> _Text provided_:
··········
Considering her tender age, no presumption can reasonably be drawn
that she would falsely implicate the accused. No material contradictions
have emerged in her cross-examination so as to discredit her testimony.
Accordingly, the prosecution has succeeded in establishing that the
accused enticed the victim from lawful guardianship without consent
and committed rape and penetrative sexual assault upon her.
21. The victim's mother (PW-6) deposed that the accused is a
resident of their village and that the victim is her elder daughter. On the
date of the incident, she had gone for paddy harvesting in a neighboring
field and returned at about 5:00 p.m., whereupon the victim's aunt
informed her about the incident. Upon questioning, the victim disclosed
that the accused had taken her to a room in his house, made her lie
down, removed her clothes, and committed sexual assault, while also
threatening her against disclosure. The witness further stated that the
victim had been lured with crackers while playing near the Kusum tree.
Thereafter, she informed her husband and the villagers, and on the next
day lodged a written complaint, on the basis of which the FIR was
registered. She also handed over the victim's undergarments to the
police and gave consent for her medical examination. The spot map
was prepared in her presence. Despite detailed cross-examination, her
testimony regarding the disclosure made by the victim remained intact.
··········
> _Records_:
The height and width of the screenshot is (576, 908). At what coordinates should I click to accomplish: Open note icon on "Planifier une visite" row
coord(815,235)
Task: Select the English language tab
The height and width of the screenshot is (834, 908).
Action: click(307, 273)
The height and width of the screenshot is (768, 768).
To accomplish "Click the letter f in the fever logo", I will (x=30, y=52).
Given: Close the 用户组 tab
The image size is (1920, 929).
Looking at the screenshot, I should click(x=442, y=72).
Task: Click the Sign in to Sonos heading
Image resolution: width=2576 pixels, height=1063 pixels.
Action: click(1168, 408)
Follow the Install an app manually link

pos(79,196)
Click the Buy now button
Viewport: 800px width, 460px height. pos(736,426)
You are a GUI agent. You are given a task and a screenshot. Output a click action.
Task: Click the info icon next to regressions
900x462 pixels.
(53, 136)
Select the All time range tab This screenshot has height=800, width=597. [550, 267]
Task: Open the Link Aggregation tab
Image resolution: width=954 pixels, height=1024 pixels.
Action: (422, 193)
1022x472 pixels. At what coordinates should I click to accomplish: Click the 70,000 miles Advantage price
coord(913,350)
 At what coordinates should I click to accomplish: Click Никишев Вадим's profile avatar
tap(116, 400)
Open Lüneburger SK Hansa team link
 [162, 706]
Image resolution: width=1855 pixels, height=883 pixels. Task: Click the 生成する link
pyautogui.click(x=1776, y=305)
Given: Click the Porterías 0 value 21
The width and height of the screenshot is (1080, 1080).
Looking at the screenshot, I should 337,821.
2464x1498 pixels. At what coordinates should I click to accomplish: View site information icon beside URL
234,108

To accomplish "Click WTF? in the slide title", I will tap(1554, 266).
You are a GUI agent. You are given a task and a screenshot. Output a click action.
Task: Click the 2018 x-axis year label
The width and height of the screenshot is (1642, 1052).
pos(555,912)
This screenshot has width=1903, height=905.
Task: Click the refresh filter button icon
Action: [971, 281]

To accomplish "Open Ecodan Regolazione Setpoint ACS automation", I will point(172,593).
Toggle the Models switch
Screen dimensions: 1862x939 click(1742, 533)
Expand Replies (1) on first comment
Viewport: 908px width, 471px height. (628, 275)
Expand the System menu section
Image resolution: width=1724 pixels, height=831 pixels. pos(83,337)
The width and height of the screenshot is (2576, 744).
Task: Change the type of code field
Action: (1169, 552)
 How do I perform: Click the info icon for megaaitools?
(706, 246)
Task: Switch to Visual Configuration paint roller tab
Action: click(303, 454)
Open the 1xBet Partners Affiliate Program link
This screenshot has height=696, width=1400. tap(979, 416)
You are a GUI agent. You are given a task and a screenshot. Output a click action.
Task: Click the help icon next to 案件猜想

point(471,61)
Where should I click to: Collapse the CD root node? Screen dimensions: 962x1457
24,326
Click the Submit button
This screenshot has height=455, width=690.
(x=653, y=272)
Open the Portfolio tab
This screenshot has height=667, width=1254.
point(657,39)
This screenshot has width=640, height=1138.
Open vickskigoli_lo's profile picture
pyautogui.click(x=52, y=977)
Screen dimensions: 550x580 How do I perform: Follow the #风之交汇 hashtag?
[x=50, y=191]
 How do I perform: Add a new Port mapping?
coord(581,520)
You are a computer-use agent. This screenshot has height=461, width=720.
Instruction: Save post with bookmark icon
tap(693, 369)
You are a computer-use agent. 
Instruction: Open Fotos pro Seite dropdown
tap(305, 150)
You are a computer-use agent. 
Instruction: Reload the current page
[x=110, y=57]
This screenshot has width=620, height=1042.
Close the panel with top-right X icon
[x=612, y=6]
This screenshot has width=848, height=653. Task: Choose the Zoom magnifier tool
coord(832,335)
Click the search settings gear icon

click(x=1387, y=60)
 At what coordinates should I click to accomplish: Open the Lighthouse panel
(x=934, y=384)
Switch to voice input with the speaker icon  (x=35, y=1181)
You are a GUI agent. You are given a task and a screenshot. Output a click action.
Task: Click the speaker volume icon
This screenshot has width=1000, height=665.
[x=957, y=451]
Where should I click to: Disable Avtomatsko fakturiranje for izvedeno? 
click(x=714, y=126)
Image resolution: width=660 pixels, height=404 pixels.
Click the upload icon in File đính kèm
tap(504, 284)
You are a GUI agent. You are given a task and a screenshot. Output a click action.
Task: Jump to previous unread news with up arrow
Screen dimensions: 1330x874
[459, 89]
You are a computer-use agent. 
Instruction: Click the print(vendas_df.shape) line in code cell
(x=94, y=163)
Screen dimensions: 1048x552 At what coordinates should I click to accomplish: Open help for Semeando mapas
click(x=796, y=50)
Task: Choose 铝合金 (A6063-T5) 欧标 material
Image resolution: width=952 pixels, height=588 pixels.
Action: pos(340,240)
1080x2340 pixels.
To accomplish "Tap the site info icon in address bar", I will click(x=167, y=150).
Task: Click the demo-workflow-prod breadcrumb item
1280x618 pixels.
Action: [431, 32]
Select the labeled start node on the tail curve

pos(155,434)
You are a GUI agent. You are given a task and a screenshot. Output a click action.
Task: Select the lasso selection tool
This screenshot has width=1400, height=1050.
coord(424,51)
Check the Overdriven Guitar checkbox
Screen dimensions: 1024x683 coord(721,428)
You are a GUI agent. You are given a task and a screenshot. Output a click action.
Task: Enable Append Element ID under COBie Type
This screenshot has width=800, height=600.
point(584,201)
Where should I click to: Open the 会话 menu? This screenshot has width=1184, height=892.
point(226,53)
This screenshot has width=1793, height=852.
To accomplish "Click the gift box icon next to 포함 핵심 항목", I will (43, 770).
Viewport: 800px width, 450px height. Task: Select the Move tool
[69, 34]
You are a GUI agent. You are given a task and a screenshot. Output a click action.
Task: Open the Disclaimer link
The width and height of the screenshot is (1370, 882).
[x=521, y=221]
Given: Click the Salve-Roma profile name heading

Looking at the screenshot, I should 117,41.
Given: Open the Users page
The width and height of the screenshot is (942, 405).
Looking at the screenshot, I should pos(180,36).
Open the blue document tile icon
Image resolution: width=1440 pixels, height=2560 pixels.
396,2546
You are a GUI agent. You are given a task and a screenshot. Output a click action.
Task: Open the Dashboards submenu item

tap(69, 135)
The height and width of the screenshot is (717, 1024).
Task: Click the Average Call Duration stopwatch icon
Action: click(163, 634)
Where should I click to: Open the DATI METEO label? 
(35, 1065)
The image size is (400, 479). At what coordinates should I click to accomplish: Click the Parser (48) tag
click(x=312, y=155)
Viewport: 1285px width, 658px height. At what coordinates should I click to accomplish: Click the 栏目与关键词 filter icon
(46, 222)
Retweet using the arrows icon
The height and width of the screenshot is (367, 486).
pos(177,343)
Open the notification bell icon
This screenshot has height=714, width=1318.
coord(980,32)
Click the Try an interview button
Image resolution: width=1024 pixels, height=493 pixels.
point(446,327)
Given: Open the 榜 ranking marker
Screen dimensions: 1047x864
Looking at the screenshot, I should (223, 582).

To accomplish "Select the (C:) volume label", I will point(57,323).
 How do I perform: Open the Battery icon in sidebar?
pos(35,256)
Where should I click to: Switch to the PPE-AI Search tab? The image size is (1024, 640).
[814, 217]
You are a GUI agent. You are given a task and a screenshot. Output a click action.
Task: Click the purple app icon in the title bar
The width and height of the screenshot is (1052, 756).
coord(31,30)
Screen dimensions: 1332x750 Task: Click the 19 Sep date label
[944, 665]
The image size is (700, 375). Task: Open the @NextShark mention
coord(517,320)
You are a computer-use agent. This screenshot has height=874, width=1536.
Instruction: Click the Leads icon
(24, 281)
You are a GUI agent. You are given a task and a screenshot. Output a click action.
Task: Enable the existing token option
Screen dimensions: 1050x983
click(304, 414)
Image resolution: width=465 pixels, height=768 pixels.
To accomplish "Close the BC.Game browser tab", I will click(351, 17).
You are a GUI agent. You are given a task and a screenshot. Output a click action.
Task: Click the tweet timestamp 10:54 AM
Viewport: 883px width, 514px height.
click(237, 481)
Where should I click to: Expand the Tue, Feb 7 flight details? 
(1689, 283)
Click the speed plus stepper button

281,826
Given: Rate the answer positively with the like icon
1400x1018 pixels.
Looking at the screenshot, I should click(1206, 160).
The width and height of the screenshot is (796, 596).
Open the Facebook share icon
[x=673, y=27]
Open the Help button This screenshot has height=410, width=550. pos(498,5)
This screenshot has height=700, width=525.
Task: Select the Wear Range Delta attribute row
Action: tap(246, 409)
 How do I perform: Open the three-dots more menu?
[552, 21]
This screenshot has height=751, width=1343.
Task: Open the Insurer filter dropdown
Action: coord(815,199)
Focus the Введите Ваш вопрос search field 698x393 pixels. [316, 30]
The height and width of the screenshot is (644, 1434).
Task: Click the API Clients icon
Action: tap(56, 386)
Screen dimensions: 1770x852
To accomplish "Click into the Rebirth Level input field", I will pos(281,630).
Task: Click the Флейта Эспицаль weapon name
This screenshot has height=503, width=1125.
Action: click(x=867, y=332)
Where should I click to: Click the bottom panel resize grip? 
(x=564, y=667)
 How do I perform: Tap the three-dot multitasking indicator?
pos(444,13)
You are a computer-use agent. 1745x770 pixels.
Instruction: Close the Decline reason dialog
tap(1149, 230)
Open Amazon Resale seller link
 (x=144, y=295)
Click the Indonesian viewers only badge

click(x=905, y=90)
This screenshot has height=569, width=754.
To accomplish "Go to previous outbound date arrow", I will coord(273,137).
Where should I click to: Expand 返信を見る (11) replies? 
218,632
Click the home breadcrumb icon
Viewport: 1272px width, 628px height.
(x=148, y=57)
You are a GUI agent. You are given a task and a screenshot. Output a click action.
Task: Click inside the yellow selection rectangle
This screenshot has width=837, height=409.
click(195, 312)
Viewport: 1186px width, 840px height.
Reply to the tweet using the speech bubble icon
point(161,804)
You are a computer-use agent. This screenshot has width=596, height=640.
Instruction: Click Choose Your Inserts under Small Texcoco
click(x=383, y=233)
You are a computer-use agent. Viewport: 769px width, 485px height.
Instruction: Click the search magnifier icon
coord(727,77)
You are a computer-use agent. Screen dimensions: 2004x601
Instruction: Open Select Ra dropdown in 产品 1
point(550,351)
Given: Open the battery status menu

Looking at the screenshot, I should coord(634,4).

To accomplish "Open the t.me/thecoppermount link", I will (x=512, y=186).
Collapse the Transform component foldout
··········
> _Activities_:
1. In the judgment excerpt, what was the victim's mother doing on the date of the incident before she returned at about 5:00 p.m.?
2. From the judgment excerpt, quote the passage that starts with the words "Considering her tender" and runs through "discredit her testimony.".

> _Answers provided_:
1. She had gone for paddy harvesting in a neighboring field.

2.
Considering her tender age, no presumption can reasonably be drawn
that she would falsely implicate the accused. No material contradictions
have emerged in her cross-examination so as to discredit her testimony.